If there was a soft landing spot for Sam Burns after missing the cut at last week’s PGA Championship by nine shots, the Colonial Country Club would be it.
Not only is Burns the defending champion at this week’s Charles Schwab Challenge, but he also grew up coming to the event as a young fan. He particularly remembers several shots David Toms hit en route to his win at Colonial in 2011, and the two remain friends to this day.
“I think this event is extremely special to me just because I grew up going to this event as a kid and watching so many guys win here,” Burns said Wednesday. “I always thought it was such a cool golf course, and I always wanted to be a part of it. I just wanted to play in it.
“Then to have the chance to win and be able to do that, it means so much to me and still does. I think about this week often.”
Last year’s victory came in dramatic fashion — a playoff victory over then-Masters champ and good friend Scottie Scheffler. It was part of a run in which Burns reeled off two wins and a second-place finish in a six-event stretch.
In Burns’ typically streaky fashion, that stretch also included a pair of missed cuts.
He finds himself in somewhat of a similar pattern this year. Burns outlasted an elite field to win the Match Play event on the heels of a sixth-place finish at the Valspar Championship in March. Since then, he has gone T29, T15, T11 and had a pair of missed cuts, including last week’s PGA Championship, where he finished better than only 12 of the 156 players in the field.
Burns is seeing the silver lining, banking on the extra rest from missing the weekend at Oak Hill to help him navigate the comforting confines of Colonial. His tour experience is helping him flush the negative from last week and focus on his title defense.
“I love this golf course. It’s very similar to a golf course that I grew up on, kind of small, tree-lined. It’s very penal in certain spots,” he said.
“I think for me it almost — it kind of makes me focus a little more on the shots you’re trying to hit. I think I like that aspect of it. Just, I don’t know, I guess it fits my eye a little bit.”
Burns called Colonial a “classic golf course,” but insisted he’s not concerned about the massive $20 million renovation that will begin shortly after the final putt drops this week.
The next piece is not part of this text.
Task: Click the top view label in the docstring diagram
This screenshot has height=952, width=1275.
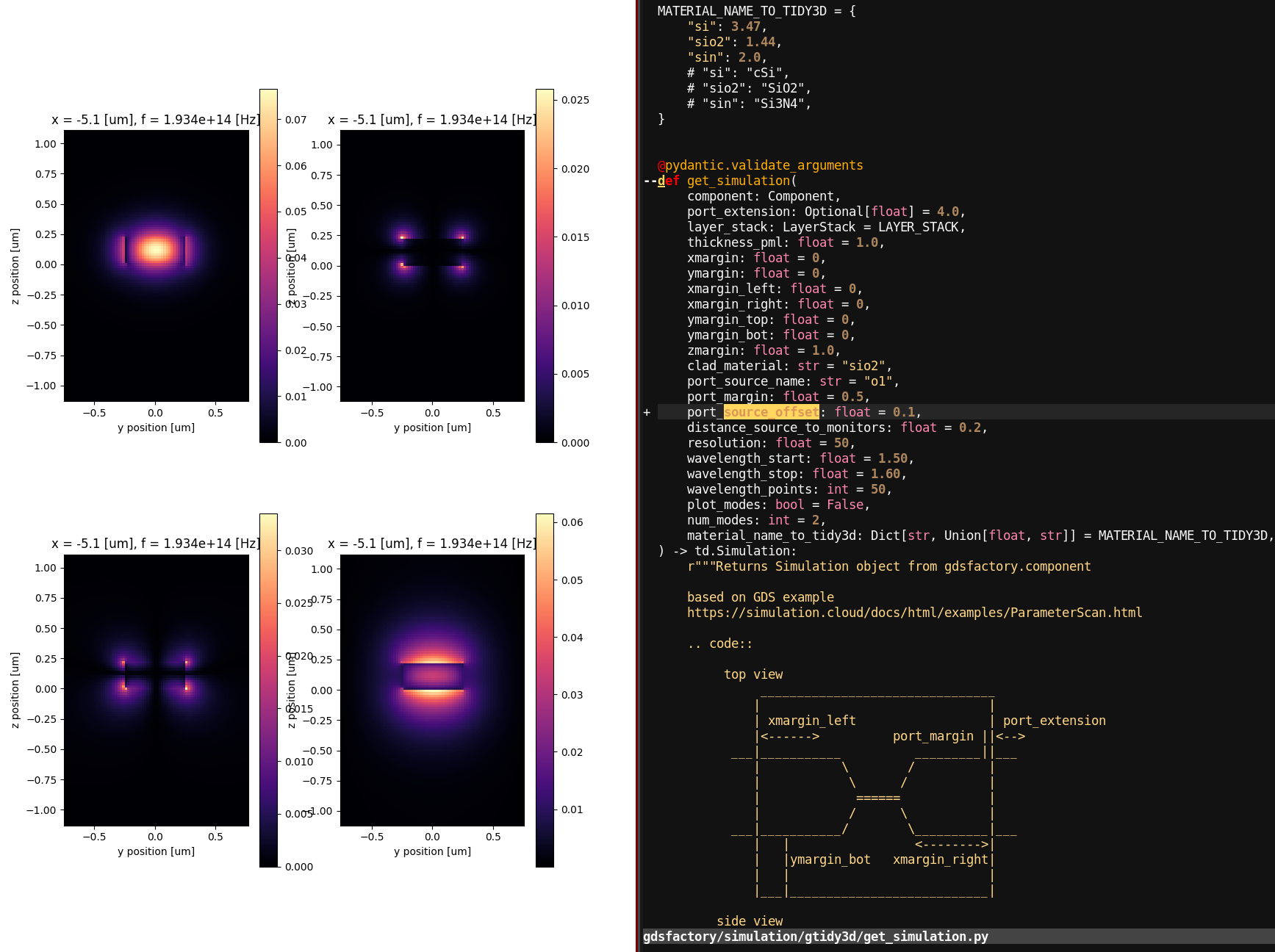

“I think the membership, from everyone I’ve talked to, is really excited about what they’re doing,” he said. “I’m really excited to see kind of how it unfolds.
“I know that they’re going to treat this place with care and not do anything to mess up what a great piece of property that they already have. So I’m really excited to see the changes that are going to be made.
Another one of the fun traditions at Colonial is that the winner also receives a restored classic car. Does Burns have any good stories from the 1979 custom-built Firebird Trans Am he drove away with last year?
“Yeah, maybe,” he grinned. “I’ll keep it to myself.”